BOGOTA (AFP) - El ex presidente colombiano Alfonso López fue sepultado este viernes en un solemne funeral de Estado, en medio de pedidos al gobierno y la guerrilla para que acepten realizar el canje humanitario que el estadista promovió para permitir la libertad de decenas de rehenes de las FARC.
"El mejor homenaje que se le puede rendir es suscribir el acuerdo que permita el regreso de todos los secuestrados a sus casas, una causa por la que trabajó durante los últimos años de su vida", dijo la presidenta del Congreso Dilian Francisca Toro, al comenzar las ceremonias de sus exequias.
López, hijo del ex presidente homónimo y quien gobernó Colombia entre 1974 y 1978, falleció de un infarto la madrugada del miércoles en Bogotá a los 94 años.
El presidente Alvaro Uribe, a cuya reelección en 2006 se opuso López desde las plazas públicas, lo calificó en el discurso ante el féretro como "un lúcido discrepante".
"El vigor intelectual del ex presidente Alfonso López Michelsen y su permanencia en la primera fila del pensamiento nacional durante tanto tiempo, crearon en el imaginario colectivo la idea de un inmortal", añadió Uribe.
López, había cuestionado la negativa de Uribe a aceptar la propuesta de las FARC para desmilitarizar un territorio en Colombia en donde se negociaría un canje de rebeldes presos por rehenes de las FARC.
"Me parece que no se está buscando una solución, sino una victoria", señaló el 29 de junio al conocerse de la muerte de 11 ex diputados, mientras estaban secuestrados por las marxistas Fuerzas Armadas Revolucionarias de Colombia (FARC).
Familiares de esos rehenes muertos también reiteraron su llamado a que en homenaje a López se busque el acuerdo humanitario para conseguir la libertad de los 45 rehenes que aún están en poder de los rebeldes, entre ellos la colombo-francesa Ingrid Betancourt.
"En su honor se debiera buscar el acuerdo humanitario", señaló Fabiola Perdomo, esposa de uno de los ex diputados muertos.

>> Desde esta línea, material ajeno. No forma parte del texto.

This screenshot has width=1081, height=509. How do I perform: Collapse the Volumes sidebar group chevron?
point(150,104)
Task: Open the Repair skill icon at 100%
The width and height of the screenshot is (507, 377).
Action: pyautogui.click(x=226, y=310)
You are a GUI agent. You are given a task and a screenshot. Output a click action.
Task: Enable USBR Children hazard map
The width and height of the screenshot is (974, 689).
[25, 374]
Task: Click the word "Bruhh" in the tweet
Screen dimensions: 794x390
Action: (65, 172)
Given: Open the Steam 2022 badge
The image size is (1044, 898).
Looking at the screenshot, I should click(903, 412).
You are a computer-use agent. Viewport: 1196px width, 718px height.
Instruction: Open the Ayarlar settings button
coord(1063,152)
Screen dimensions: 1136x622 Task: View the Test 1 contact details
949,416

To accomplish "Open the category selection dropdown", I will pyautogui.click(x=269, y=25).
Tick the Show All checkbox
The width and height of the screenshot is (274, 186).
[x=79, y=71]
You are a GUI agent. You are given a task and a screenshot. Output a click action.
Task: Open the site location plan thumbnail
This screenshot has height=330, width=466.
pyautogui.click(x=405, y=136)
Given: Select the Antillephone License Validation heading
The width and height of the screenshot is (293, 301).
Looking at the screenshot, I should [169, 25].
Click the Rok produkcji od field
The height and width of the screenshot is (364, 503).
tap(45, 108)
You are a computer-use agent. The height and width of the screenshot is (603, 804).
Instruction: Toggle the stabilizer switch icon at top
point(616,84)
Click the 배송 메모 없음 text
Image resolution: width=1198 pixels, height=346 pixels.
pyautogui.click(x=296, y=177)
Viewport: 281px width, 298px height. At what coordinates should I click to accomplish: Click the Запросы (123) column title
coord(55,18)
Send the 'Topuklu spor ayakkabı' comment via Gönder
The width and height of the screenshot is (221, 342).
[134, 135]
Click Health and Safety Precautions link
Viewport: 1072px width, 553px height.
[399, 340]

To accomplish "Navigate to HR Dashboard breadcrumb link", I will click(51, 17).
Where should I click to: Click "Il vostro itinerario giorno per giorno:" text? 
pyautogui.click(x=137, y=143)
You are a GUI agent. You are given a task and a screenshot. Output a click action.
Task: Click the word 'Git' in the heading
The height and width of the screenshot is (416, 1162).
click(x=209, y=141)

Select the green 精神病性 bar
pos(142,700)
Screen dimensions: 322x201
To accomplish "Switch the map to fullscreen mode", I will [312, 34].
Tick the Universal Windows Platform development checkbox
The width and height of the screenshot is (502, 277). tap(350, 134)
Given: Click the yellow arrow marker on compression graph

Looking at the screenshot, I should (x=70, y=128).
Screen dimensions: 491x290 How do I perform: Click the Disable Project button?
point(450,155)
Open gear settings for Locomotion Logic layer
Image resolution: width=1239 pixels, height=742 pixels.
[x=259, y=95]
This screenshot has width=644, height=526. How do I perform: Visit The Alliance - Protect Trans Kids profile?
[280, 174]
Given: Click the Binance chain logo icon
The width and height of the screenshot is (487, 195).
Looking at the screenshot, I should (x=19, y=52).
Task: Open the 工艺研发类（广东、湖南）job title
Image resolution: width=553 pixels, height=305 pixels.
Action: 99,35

Por su parte, la guerrilla guevarista del Ejército de Liberación Nacional (ELN), en un mensaje enviado desde Cuba, invitó a "retomar su insistencia por la aplicación del Derecho Internacional Humanitario, dentro del conflicto interno que vivimos".
También el ex presidente Ernesto Samper (1994-1998), uno de los ex mandatarios que asistió a las ceremonias junto con César Gaviria (1994-98) y Belisario Betancourt (1982-86), defendió la necesidad de retormar la búsqueda del acuerdo para honrar la memoria de López.
Gaviria, en su calidad de jefe del opositor partido Liberal, al que perteneció López, destacó la forma como el ex presidente contribuyó a la renovación de las ideas políticas en Colombia y a como impulso la agenda de la integración de Latinoamérica.
"El entendió mucho más el fenómeno contemporáneo de la globalización que quienes hemos vivido en tiempos más recientes", señaló Gaviria, ex secretario general de la OEA.
El féretro de López envuelto en la bandera colombiana fue llevado por la guardia presidencial desde el salón elíptico del Capitolio Nacional, sede del legislativo, hacia la catedral Primada en donde se ofició una misa solemne.
Luego, tras recibir honores militares en la Plaza de Bolívar, fue colocado en una berlina que lo transportó hacia el cementerio central, donde fue enterrado en el mausoleo familiar mientras sonaban cañonazos en su honor.
Su esposa por casi 70 años, Cecilia Caballero, fue la primera en colocar una flor en la tumba, en un acto seguido por sus hijos Alfonso y Juan Manuel.
Un grupo de niños con vestidos típicos de la costa norte de Colombia rompió la solemnidad del acto interpretando canciones del folclore vallenato, cuya popularización fue impulsada por López.